The Real World Portland, Ep. 8: The Audacity That Works

We know, you don't even have a TV. But
correspondent Jay Horton is enduring and recapping each installment to assess just how real—and how Portland-y—the housemates get.

“O wad some Pow’r the giftie gie us,” Robert Burns wrote, “to see oursels as ithers see us!” Is this why prospective loftmates still apply in such numbers? To expose their base personalities before the unforgiving camera? To know themselves? And, if not, shouldn’t they try a bit harder on presentation? For anyone watching The Real World Portland with hopes of prying apart the underlying artifice, all the circumstantial evidence in the world can’t explain the participants’ motives. They could be acting out, but for what cause? How could portraying oneself so negatively possibly aid any conceivable future plans? If the awfulness weren’t a pose, what purpose would the surrounding rigmarole serve?

Just a hunch, but hyper-combative extroverts of cartoonish physiques and dissociative/borderline diagnoses need love too. Episode eight opens with a group trip—the only successful group trip so far, by some degree—to the West Burnside Fantasy Video. Marlon, bless his heart, points out leather gear with the anticipatory frisson of somebody still hoping for follow-up questions regarding his bisexuality bombshell. Nia treats each object as tremblingly familiar. Jordan stares down the dildos.
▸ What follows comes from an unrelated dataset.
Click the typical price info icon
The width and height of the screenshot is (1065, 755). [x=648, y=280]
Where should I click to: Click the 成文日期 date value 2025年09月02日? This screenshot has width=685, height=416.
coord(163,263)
Johnny somehow teases agreeable humor from a nervous joke about freeze spray sustaining his performance from two to “three-pump-chump.” Averey doesn’t so soften her delight at Johnny’s newfound sexual openness that we overlook the prostate-shaped parabola she airily twirls, but her pre-coital zest still feels infectious in the very best way.

Honestly, insofar as we’ve been unable to suss out the reasons why these particular seven strangers (eight, really, counting our long-lost Pac 10 Playmate) were chosen to inhabit the Portland loft, one possibility may have been overlooked. The designated cast members may care not at all about food or indie rock or weirdness as an aspirational quality, but, by God, you couldn’t ask for a better staff of sex workers.
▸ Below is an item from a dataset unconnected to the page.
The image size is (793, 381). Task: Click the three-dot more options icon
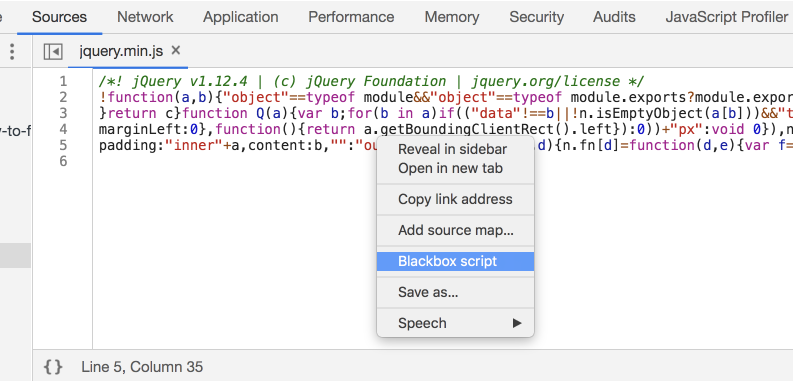click(12, 51)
If they were originally planned to work the rail, at least, that’d forgive the Pizza Schmizza entanglements, which this week extended into rank unpleasantness. However loathsome Nia’s base ethos, vicarious Office Space giggles could be gleaned from her absolute refusal to take seriously any part of the cocktailing shifts more or less forced upon her, but frustrations amongst managers led to a painful exchange. Almost off-handedly, seemingly determined to defend her earlier protestations to Marlon that she was made for something more, Nia clumsily ridiculed the manager’s seriousness of intent and effectively upended the notion of whose job actually lay in the balance.

Nia didn’t sign up for Pizza Schmizza, that much seems clear, but she has to see how the attitudes expressed would come across. When fun’s poked at the working class for nothing more than working, that’s a lodestone to be feared. In the same way, while Jessica’s tendency to flaunt an otherwise inexplicable prudishness might have proven damnably intriguing within a more salacious environment, our current scenario only served to isolate the neediest of all roommates—intercut with footage detailing her worst suspicions of putative friends’ giggly avoidance. Nia, of course, recognized Jessica’s anxieties and did her best to further poison what little trust existed while manipulating Jessica’s smoldering sense of dignity into an exclamation of righteousness that burst outside the Splash Bar bathroom stall housing Averey.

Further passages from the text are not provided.